## Exercise:
Include in the output exactly the lines from the opening of the data through the line containing "Task: Switch to the Content tab", and nothing more.

## Entries supplied:
______________________________

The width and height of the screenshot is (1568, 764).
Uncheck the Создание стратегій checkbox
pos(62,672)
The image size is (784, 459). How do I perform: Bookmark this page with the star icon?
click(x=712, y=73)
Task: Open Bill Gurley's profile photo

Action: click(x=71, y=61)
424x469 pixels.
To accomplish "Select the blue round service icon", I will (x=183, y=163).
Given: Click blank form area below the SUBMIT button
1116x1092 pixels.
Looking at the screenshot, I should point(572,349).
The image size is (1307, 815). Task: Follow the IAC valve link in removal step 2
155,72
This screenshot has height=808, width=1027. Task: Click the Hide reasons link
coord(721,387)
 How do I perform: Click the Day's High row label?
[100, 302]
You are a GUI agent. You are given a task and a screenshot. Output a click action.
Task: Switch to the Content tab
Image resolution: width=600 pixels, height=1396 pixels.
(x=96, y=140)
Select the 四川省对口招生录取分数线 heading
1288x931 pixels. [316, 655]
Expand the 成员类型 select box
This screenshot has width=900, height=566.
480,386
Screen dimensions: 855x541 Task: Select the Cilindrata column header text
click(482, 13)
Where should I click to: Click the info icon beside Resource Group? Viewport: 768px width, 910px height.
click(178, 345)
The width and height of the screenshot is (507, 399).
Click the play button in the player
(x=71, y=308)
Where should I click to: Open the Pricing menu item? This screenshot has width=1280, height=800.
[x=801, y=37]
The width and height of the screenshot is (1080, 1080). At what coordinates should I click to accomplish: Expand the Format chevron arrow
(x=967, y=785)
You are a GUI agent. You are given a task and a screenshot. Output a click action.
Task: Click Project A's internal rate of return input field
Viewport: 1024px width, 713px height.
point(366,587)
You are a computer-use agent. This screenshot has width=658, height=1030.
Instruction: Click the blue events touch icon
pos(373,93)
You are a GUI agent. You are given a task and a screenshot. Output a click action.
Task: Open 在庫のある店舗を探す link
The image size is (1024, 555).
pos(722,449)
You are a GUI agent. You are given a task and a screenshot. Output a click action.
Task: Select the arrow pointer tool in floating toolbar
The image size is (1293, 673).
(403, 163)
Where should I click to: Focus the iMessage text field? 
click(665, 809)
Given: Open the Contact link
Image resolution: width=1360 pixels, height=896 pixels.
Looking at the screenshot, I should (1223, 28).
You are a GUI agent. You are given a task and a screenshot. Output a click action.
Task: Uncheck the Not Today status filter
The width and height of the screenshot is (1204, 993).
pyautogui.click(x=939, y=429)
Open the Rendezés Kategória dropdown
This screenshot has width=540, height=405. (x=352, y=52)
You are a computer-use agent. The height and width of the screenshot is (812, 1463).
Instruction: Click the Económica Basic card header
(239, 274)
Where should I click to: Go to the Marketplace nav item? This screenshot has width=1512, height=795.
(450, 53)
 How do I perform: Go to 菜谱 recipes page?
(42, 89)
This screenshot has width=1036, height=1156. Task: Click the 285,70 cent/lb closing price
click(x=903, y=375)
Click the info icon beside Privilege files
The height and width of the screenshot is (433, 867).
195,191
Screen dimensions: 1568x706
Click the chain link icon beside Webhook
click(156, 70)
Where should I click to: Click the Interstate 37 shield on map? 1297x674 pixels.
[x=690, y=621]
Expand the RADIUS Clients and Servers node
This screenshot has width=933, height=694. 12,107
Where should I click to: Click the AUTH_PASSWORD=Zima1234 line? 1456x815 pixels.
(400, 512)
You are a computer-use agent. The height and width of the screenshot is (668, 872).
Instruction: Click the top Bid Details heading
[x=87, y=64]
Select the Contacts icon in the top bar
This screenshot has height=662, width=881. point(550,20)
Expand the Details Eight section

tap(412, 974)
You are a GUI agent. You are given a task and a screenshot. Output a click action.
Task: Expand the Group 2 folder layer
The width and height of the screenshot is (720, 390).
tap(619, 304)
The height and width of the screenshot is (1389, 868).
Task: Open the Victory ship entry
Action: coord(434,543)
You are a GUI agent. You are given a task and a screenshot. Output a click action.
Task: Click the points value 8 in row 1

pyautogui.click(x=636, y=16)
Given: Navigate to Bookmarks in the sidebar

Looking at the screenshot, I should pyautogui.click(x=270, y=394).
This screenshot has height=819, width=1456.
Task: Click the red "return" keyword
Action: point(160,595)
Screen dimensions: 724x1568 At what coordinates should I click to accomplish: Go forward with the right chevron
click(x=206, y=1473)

______________________________

## Exercise response:
The width and height of the screenshot is (1568, 764).
Uncheck the Создание стратегій checkbox
pos(62,672)
The image size is (784, 459). How do I perform: Bookmark this page with the star icon?
click(x=712, y=73)
Task: Open Bill Gurley's profile photo

Action: click(x=71, y=61)
424x469 pixels.
To accomplish "Select the blue round service icon", I will (x=183, y=163).
Given: Click blank form area below the SUBMIT button
1116x1092 pixels.
Looking at the screenshot, I should point(572,349).
The image size is (1307, 815). Task: Follow the IAC valve link in removal step 2
155,72
This screenshot has height=808, width=1027. Task: Click the Hide reasons link
coord(721,387)
 How do I perform: Click the Day's High row label?
[100, 302]
You are a GUI agent. You are given a task and a screenshot. Output a click action.
Task: Switch to the Content tab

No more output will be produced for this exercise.